Ampoules fixées aux praticables
et tubes de néons montants et descendants des cintres : associer dans un
même mouvement la transformation scénographique et le changement d’éclairage:
« chorégraphe d’espace selon
Weitz pour bien dissocier de la pratique statique que peut connoter le mot
scénographie ; cf Brook : "contrairement au peintre de chevalet qui
manie deux dimensions, ou au sculpteur qui en dispose de trois, le décorateur
pense avec une quatrième dimension : le temps. Il voit, non pas l’image
d’une scène mais l’image d’une scène en mouvement. »
Mais répétitions ont lieu
d’emblée dans les décors définitifs dont les acteurs doivent s’approprier le
mouvement, praticables sur roulettes : l’espace devient temps, mouvements
qui anticipent sur les scènes et mordent sur les paroles des acteurs.
D’où significations des
mouvements : exemples: gauche et droite pour la lecture des journaux, ascension pour
l’élévation du poète etc, personnage nouveau avec portes créées pour lui par
une ouverture des praticables : mère du poète, jeune fanatique élan côté
cour incontrôlable p27 + augmentation de volume d’éclairage comme dans une
scène de cabaret pour l’entrée d’un numéro.

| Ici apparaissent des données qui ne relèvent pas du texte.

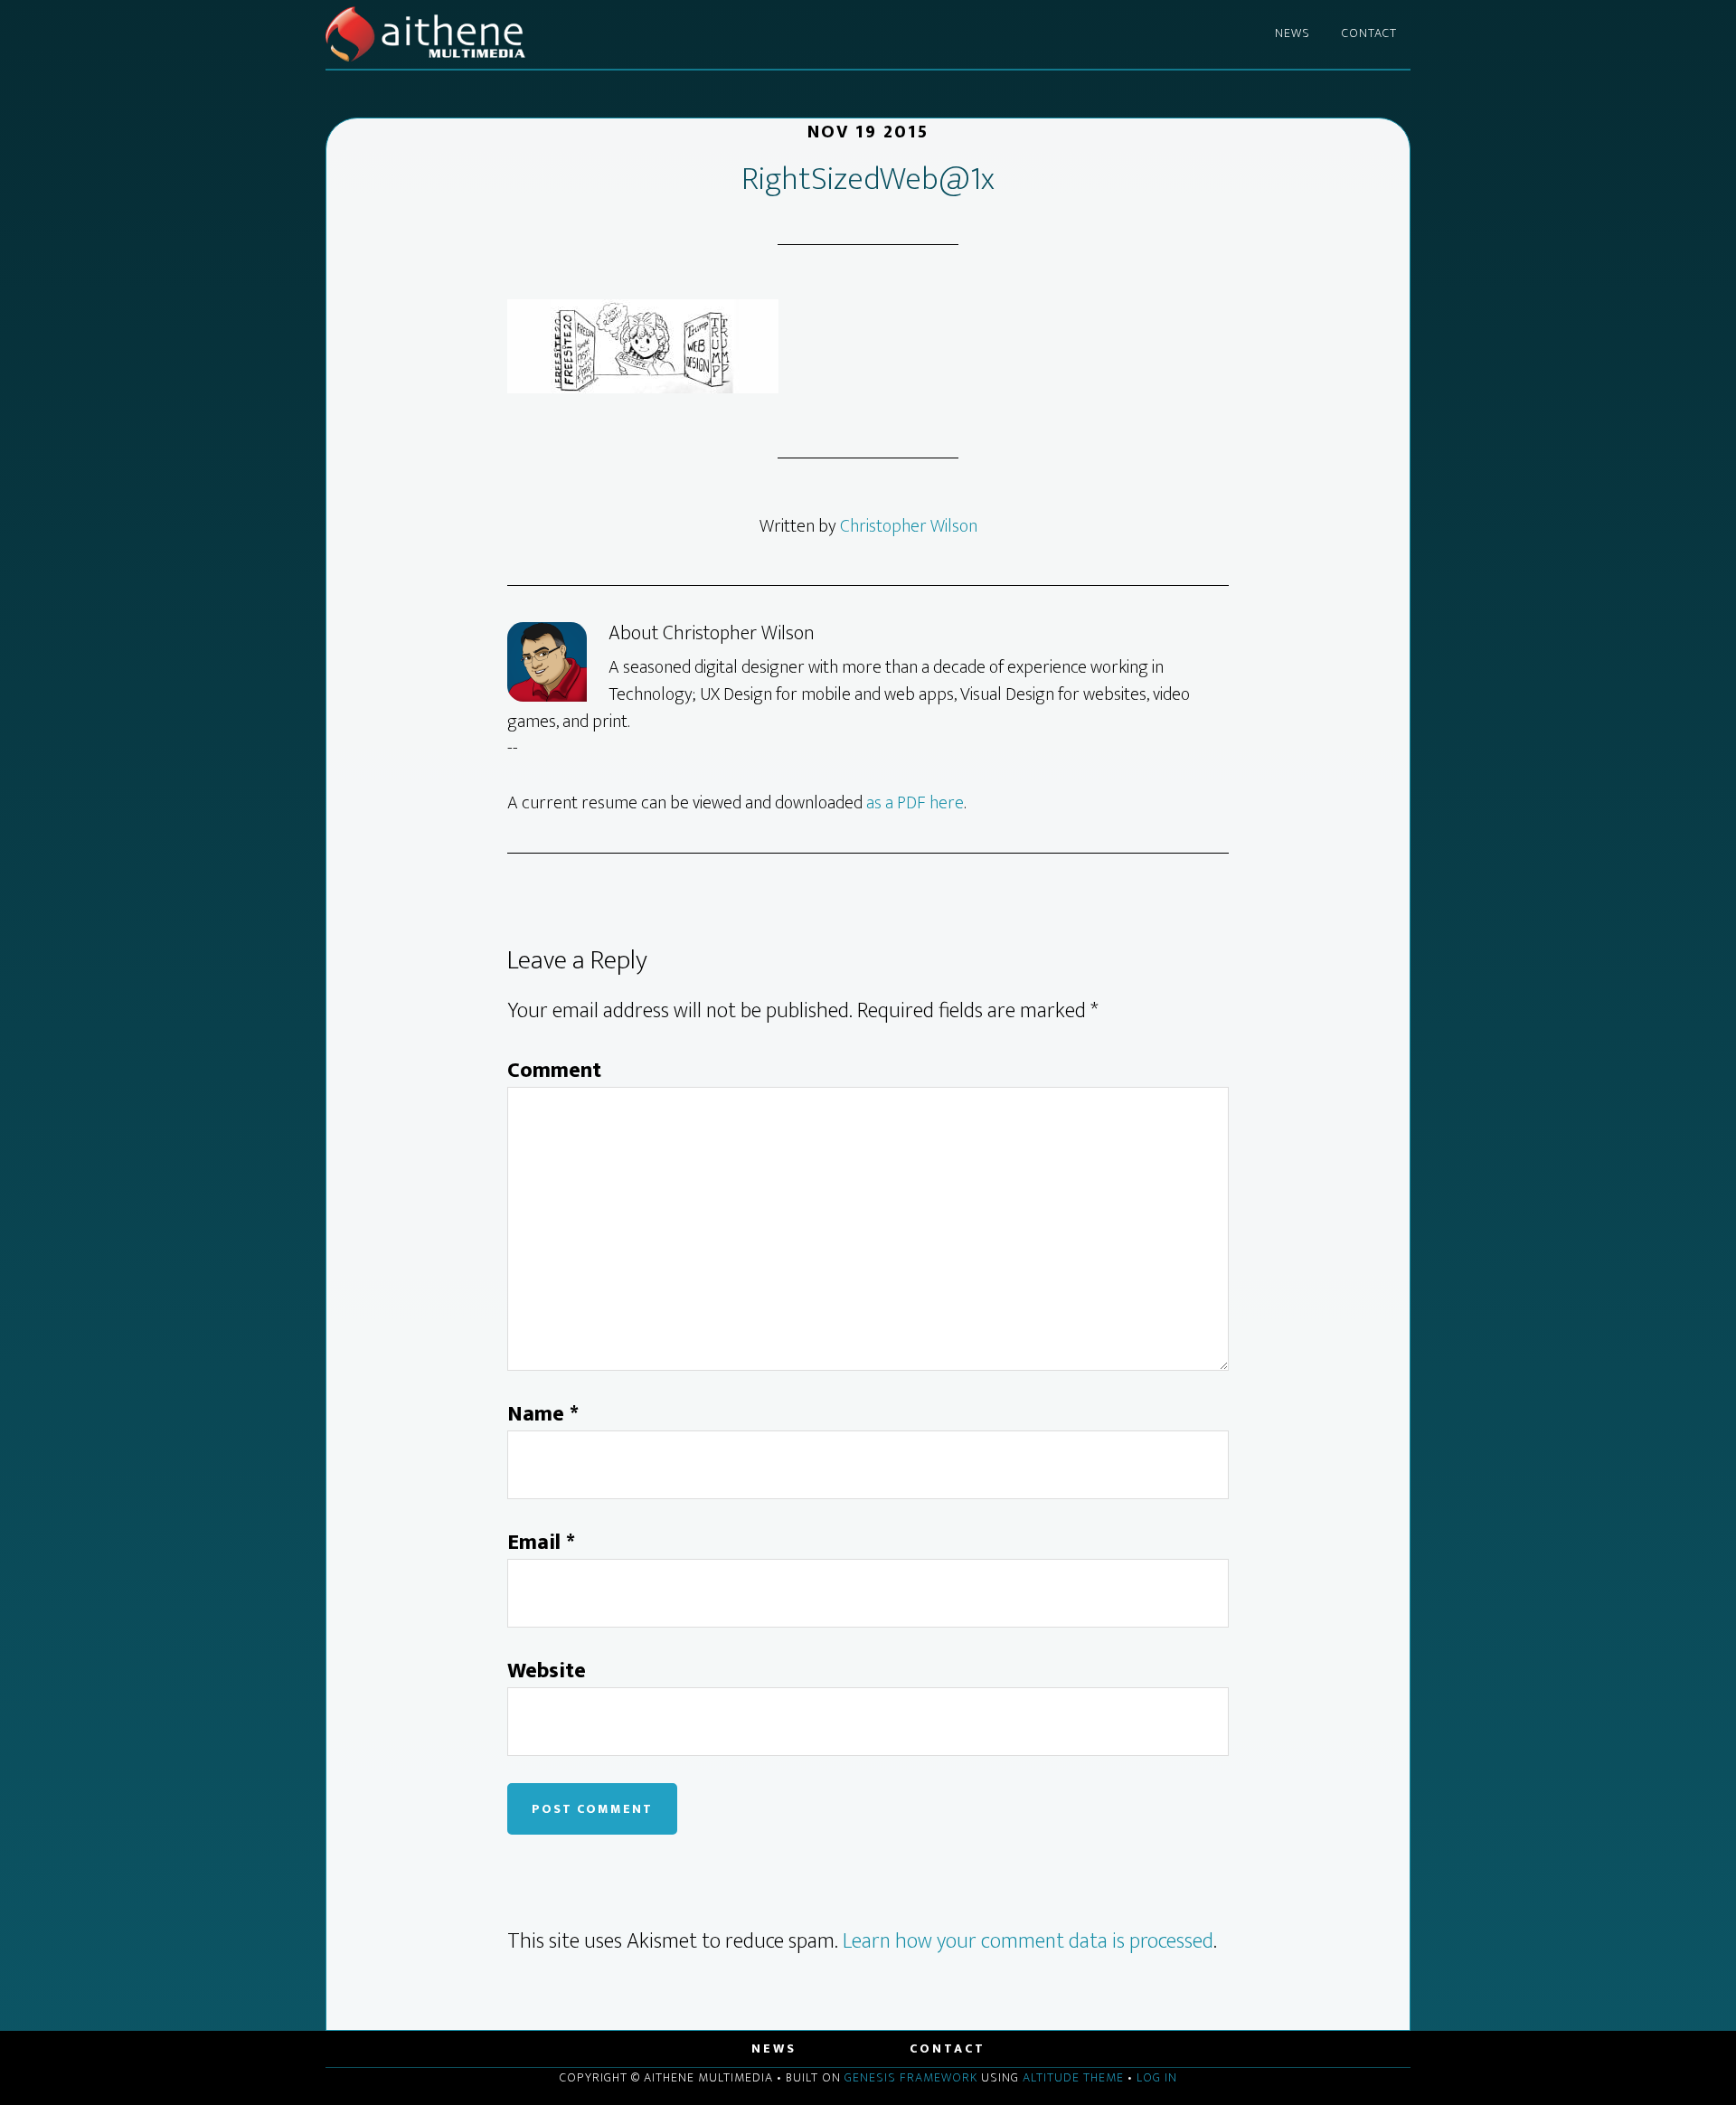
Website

Autre ex : Balazuc joue Dieu
dans le public « comme un metteur en scène après une mauvaise
générale » et c’est quand il dit « je veux m’incarner » qu’il
gravit les marches qui lui permettent de monter sur scène. Economie de moyens
limpide.
Ex de parole de la matière qui
soit à l’unisson de la parole du personnage avec la longue tirade de Girard sur
la tragédie : filtre rouge sur le néon, le tragédien pense ne rouge (maquillage
qu’a fait aussi Weitz, toge rouge et néon rouge du fond de scène :
harmonie entre texte et scéno.
Attention extrême de Py et Weitz
à ce qu’ils appellent un « continuum », mystérieuse et profonde unité
entre tous les éléments disparates d’un spectacle, Weitz parle de jeu de « correspondances »

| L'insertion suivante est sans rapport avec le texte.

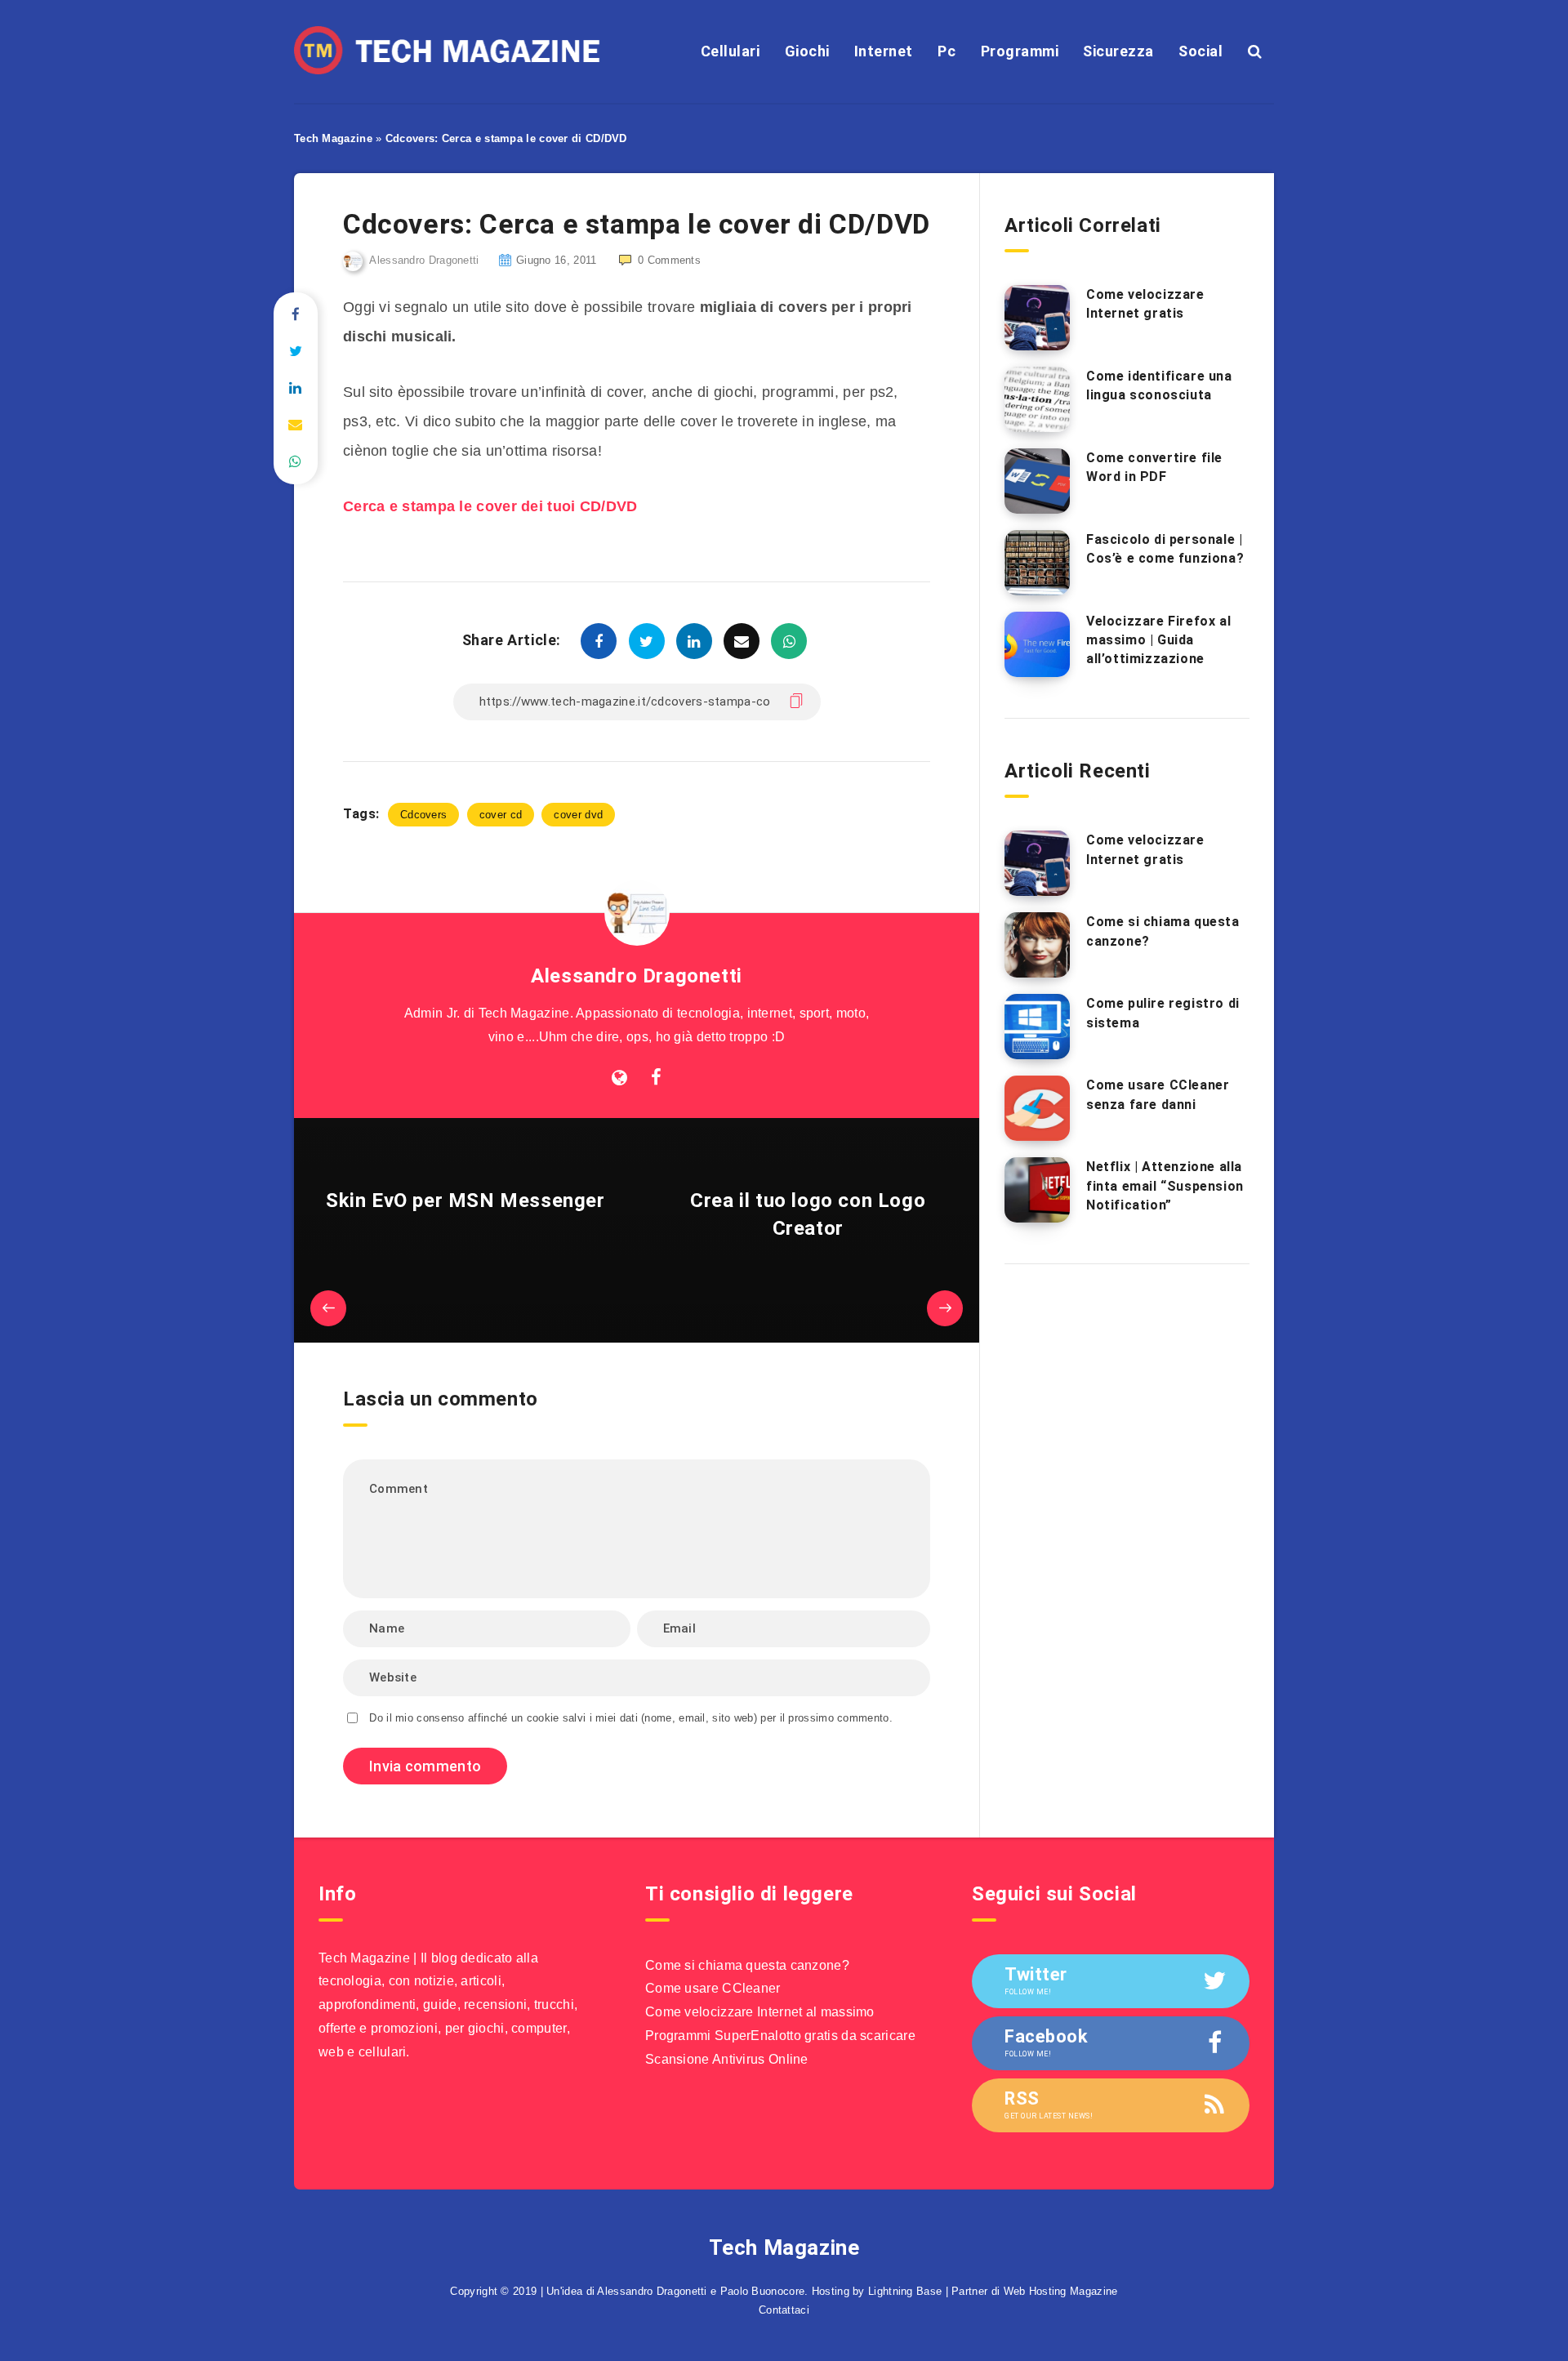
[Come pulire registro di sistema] (1037, 1026)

au sens baudelairien du terme.
« un continuum qui va de
l’ourlet d’une robe jusqu’au mur le plus monumental. Si l’on installe un
continuum, c’est lui qui va penser ».
Meilleur gage de continuité=tout
construire avec les mêmes matériaux et les mêmes formes de départ. Module de
base transformé ensuite, différents niveaux, déplacements qui permettent un jeu
avec les hauteurs et les lignes, d’où le terme de Lego : dimension ludique
et familiarité, créer peu à peu une œuvre, pièces après pièces. Traits
caractéristiques du théâtre de Py au premier coup d’œil.
Ethique et souci pratique en même
temps que préoccupation esthétique : recyclage des décors, agencement
différents des mêmes modules, moindres frais : fidélité à un univers
visuel, prise en compte de la dimension provisoire et éphémère d’un spectacle
et résistance discrète à la société de consommation. A Bussang Weitz avait
appris à ne rien jeter, même les petits bouts de fil. Sens aigu de l’argent
public dont bénéficient les CDN de Py. Le même bois a connu peint et repeint
différentes pièces de l’univers de Py : éphémère est le contraire de
jetable.
Cf Weitz qui cite Le capitaine
Fracasse de Gautier roman du théâtre de tréteaux dont les héros ont leurs
costumes et décors pour seul trésor !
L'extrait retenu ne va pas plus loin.